**Your assignment**
Exactly as they stand, set down the following records once more.

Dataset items

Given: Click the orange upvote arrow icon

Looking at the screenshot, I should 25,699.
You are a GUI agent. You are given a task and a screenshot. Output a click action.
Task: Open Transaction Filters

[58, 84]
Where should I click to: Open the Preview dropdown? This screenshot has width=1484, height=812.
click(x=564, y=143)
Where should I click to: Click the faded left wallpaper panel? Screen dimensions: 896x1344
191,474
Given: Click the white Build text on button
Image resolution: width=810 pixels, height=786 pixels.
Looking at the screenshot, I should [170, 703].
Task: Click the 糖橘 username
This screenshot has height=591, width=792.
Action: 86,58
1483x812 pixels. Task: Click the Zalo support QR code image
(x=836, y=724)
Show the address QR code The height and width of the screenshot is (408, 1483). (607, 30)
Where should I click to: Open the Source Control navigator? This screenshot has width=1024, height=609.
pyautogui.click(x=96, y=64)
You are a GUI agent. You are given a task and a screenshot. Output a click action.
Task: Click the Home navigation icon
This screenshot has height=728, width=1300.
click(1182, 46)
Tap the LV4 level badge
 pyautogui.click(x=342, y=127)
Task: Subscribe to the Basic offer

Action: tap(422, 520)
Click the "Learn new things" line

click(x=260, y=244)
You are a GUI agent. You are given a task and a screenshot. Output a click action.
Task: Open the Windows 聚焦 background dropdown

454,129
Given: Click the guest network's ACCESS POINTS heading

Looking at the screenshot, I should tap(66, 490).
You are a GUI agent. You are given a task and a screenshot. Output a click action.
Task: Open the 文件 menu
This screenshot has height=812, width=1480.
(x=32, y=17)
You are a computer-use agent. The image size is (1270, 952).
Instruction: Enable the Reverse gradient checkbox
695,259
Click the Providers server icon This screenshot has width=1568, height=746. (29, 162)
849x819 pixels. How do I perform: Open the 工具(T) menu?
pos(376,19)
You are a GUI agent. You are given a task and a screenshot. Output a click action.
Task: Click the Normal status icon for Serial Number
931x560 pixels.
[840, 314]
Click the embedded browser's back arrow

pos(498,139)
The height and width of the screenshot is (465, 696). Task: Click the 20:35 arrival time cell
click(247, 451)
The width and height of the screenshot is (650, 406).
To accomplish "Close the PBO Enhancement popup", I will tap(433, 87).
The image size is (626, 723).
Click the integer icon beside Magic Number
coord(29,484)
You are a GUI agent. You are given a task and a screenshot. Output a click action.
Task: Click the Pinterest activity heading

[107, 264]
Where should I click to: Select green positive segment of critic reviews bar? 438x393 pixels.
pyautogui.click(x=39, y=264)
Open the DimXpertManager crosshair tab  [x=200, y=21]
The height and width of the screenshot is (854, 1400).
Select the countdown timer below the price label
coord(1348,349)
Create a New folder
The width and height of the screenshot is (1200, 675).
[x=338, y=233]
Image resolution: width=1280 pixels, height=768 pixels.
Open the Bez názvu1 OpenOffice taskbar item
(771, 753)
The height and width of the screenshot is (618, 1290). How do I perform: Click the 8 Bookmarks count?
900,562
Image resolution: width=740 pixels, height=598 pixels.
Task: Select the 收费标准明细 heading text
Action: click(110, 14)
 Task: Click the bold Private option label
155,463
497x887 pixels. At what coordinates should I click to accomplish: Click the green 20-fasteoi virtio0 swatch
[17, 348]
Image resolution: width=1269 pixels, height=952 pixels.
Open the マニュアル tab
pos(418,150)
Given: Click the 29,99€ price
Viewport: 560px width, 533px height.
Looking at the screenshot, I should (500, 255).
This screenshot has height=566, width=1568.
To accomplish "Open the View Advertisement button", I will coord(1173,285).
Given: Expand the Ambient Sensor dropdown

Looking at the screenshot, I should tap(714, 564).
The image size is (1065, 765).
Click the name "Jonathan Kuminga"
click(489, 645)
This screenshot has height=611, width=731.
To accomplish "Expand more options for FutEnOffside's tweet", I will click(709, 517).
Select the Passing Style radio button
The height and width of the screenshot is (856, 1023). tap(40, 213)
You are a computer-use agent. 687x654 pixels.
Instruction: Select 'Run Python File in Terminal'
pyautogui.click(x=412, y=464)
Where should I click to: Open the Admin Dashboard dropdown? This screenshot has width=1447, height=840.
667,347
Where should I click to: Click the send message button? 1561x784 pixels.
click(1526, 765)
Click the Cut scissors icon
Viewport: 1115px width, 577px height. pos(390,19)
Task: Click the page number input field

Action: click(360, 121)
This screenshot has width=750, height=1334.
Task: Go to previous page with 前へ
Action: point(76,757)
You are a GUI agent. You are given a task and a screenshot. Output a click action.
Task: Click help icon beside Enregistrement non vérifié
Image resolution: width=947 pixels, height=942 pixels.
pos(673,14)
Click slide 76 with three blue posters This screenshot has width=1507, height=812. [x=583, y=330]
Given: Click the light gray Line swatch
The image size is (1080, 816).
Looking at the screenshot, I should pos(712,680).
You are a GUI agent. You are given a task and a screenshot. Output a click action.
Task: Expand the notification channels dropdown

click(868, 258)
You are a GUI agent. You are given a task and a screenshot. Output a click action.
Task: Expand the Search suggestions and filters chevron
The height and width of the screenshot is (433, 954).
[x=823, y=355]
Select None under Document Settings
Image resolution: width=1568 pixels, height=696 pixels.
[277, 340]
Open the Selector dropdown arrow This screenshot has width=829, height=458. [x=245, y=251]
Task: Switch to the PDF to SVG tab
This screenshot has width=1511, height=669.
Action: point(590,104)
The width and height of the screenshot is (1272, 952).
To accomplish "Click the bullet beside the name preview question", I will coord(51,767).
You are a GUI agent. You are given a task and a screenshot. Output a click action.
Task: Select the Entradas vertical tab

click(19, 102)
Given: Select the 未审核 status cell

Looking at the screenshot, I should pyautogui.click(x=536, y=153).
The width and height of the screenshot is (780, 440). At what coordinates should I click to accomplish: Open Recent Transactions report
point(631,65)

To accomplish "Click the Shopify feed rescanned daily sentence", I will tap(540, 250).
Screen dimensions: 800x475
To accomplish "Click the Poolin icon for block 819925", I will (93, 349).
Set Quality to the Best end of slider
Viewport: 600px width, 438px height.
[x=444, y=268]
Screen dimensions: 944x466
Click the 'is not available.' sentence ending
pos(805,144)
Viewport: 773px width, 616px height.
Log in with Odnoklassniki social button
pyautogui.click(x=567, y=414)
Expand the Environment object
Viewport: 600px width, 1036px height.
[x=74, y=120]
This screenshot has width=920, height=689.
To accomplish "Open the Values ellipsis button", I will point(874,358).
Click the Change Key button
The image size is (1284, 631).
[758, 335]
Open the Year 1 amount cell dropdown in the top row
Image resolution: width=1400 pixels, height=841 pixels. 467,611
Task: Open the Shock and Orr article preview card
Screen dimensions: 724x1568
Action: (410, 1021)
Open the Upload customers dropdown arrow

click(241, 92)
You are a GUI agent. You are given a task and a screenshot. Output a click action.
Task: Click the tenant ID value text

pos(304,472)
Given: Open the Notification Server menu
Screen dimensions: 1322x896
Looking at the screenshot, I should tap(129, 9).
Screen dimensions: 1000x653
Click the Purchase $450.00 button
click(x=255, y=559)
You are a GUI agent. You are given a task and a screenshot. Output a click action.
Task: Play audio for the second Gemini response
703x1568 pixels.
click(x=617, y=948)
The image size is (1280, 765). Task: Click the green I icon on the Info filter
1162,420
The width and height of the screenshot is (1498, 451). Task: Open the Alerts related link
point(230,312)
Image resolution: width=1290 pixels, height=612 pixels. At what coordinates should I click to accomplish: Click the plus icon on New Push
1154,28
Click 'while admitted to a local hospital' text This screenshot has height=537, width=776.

**Response**
Given: Click the orange upvote arrow icon

Looking at the screenshot, I should 25,699.
You are a GUI agent. You are given a task and a screenshot. Output a click action.
Task: Open Transaction Filters

[58, 84]
Where should I click to: Open the Preview dropdown? This screenshot has width=1484, height=812.
click(x=564, y=143)
Where should I click to: Click the faded left wallpaper panel? Screen dimensions: 896x1344
191,474
Given: Click the white Build text on button
Image resolution: width=810 pixels, height=786 pixels.
Looking at the screenshot, I should [170, 703].
Task: Click the 糖橘 username
This screenshot has height=591, width=792.
Action: 86,58
1483x812 pixels. Task: Click the Zalo support QR code image
(x=836, y=724)
Show the address QR code The height and width of the screenshot is (408, 1483). (607, 30)
Where should I click to: Open the Source Control navigator? This screenshot has width=1024, height=609.
pyautogui.click(x=96, y=64)
You are a GUI agent. You are given a task and a screenshot. Output a click action.
Task: Click the Home navigation icon
This screenshot has height=728, width=1300.
click(1182, 46)
Tap the LV4 level badge
 pyautogui.click(x=342, y=127)
Task: Subscribe to the Basic offer

Action: tap(422, 520)
Click the "Learn new things" line

click(x=260, y=244)
You are a GUI agent. You are given a task and a screenshot. Output a click action.
Task: Open the Windows 聚焦 background dropdown

454,129
Given: Click the guest network's ACCESS POINTS heading

Looking at the screenshot, I should tap(66, 490).
You are a GUI agent. You are given a task and a screenshot. Output a click action.
Task: Open the 文件 menu
This screenshot has height=812, width=1480.
(x=32, y=17)
You are a computer-use agent. The image size is (1270, 952).
Instruction: Enable the Reverse gradient checkbox
695,259
Click the Providers server icon This screenshot has width=1568, height=746. (29, 162)
849x819 pixels. How do I perform: Open the 工具(T) menu?
pos(376,19)
You are a GUI agent. You are given a task and a screenshot. Output a click action.
Task: Click the Normal status icon for Serial Number
931x560 pixels.
[840, 314]
Click the embedded browser's back arrow

pos(498,139)
The height and width of the screenshot is (465, 696). Task: Click the 20:35 arrival time cell
click(247, 451)
The width and height of the screenshot is (650, 406).
To accomplish "Close the PBO Enhancement popup", I will tap(433, 87).
The image size is (626, 723).
Click the integer icon beside Magic Number
coord(29,484)
You are a GUI agent. You are given a task and a screenshot. Output a click action.
Task: Click the Pinterest activity heading

[107, 264]
Where should I click to: Select green positive segment of critic reviews bar? 438x393 pixels.
pyautogui.click(x=39, y=264)
Open the DimXpertManager crosshair tab  [x=200, y=21]
The height and width of the screenshot is (854, 1400).
Select the countdown timer below the price label
coord(1348,349)
Create a New folder
The width and height of the screenshot is (1200, 675).
[x=338, y=233]
Image resolution: width=1280 pixels, height=768 pixels.
Open the Bez názvu1 OpenOffice taskbar item
(771, 753)
The height and width of the screenshot is (618, 1290). How do I perform: Click the 8 Bookmarks count?
900,562
Image resolution: width=740 pixels, height=598 pixels.
Task: Select the 收费标准明细 heading text
Action: click(110, 14)
 Task: Click the bold Private option label
155,463
497x887 pixels. At what coordinates should I click to accomplish: Click the green 20-fasteoi virtio0 swatch
[17, 348]
Image resolution: width=1269 pixels, height=952 pixels.
Open the マニュアル tab
pos(418,150)
Given: Click the 29,99€ price
Viewport: 560px width, 533px height.
Looking at the screenshot, I should (500, 255).
This screenshot has height=566, width=1568.
To accomplish "Open the View Advertisement button", I will coord(1173,285).
Given: Expand the Ambient Sensor dropdown

Looking at the screenshot, I should tap(714, 564).
The image size is (1065, 765).
Click the name "Jonathan Kuminga"
click(489, 645)
This screenshot has height=611, width=731.
To accomplish "Expand more options for FutEnOffside's tweet", I will click(709, 517).
Select the Passing Style radio button
The height and width of the screenshot is (856, 1023). tap(40, 213)
You are a computer-use agent. 687x654 pixels.
Instruction: Select 'Run Python File in Terminal'
pyautogui.click(x=412, y=464)
Where should I click to: Open the Admin Dashboard dropdown? This screenshot has width=1447, height=840.
667,347
Where should I click to: Click the send message button? 1561x784 pixels.
click(1526, 765)
Click the Cut scissors icon
Viewport: 1115px width, 577px height. pos(390,19)
Task: Click the page number input field

Action: click(360, 121)
This screenshot has width=750, height=1334.
Task: Go to previous page with 前へ
Action: point(76,757)
You are a GUI agent. You are given a task and a screenshot. Output a click action.
Task: Click help icon beside Enregistrement non vérifié
Image resolution: width=947 pixels, height=942 pixels.
pos(673,14)
Click slide 76 with three blue posters This screenshot has width=1507, height=812. [x=583, y=330]
Given: Click the light gray Line swatch
The image size is (1080, 816).
Looking at the screenshot, I should pos(712,680).
You are a GUI agent. You are given a task and a screenshot. Output a click action.
Task: Expand the notification channels dropdown

click(868, 258)
You are a GUI agent. You are given a task and a screenshot. Output a click action.
Task: Expand the Search suggestions and filters chevron
The height and width of the screenshot is (433, 954).
[x=823, y=355]
Select None under Document Settings
Image resolution: width=1568 pixels, height=696 pixels.
[277, 340]
Open the Selector dropdown arrow This screenshot has width=829, height=458. [x=245, y=251]
Task: Switch to the PDF to SVG tab
This screenshot has width=1511, height=669.
Action: point(590,104)
The width and height of the screenshot is (1272, 952).
To accomplish "Click the bullet beside the name preview question", I will coord(51,767).
You are a GUI agent. You are given a task and a screenshot. Output a click action.
Task: Select the Entradas vertical tab

click(19, 102)
Given: Select the 未审核 status cell

Looking at the screenshot, I should pyautogui.click(x=536, y=153).
The width and height of the screenshot is (780, 440). At what coordinates should I click to accomplish: Open Recent Transactions report
point(631,65)

To accomplish "Click the Shopify feed rescanned daily sentence", I will tap(540, 250).
Screen dimensions: 800x475
To accomplish "Click the Poolin icon for block 819925", I will (93, 349).
Set Quality to the Best end of slider
Viewport: 600px width, 438px height.
[x=444, y=268]
Screen dimensions: 944x466
Click the 'is not available.' sentence ending
pos(805,144)
Viewport: 773px width, 616px height.
Log in with Odnoklassniki social button
pyautogui.click(x=567, y=414)
Expand the Environment object
Viewport: 600px width, 1036px height.
[x=74, y=120]
This screenshot has width=920, height=689.
To accomplish "Open the Values ellipsis button", I will point(874,358).
Click the Change Key button
The image size is (1284, 631).
[758, 335]
Open the Year 1 amount cell dropdown in the top row
Image resolution: width=1400 pixels, height=841 pixels. 467,611
Task: Open the Shock and Orr article preview card
Screen dimensions: 724x1568
Action: (410, 1021)
Open the Upload customers dropdown arrow

click(241, 92)
You are a GUI agent. You are given a task and a screenshot. Output a click action.
Task: Click the tenant ID value text

pos(304,472)
Given: Open the Notification Server menu
Screen dimensions: 1322x896
Looking at the screenshot, I should tap(129, 9).
Screen dimensions: 1000x653
Click the Purchase $450.00 button
click(x=255, y=559)
You are a GUI agent. You are given a task and a screenshot. Output a click action.
Task: Play audio for the second Gemini response
703x1568 pixels.
click(x=617, y=948)
The image size is (1280, 765). Task: Click the green I icon on the Info filter
1162,420
The width and height of the screenshot is (1498, 451). Task: Open the Alerts related link
point(230,312)
Image resolution: width=1290 pixels, height=612 pixels. At what coordinates should I click to accomplish: Click the plus icon on New Push
1154,28
Click 'while admitted to a local hospital' text This screenshot has height=537, width=776.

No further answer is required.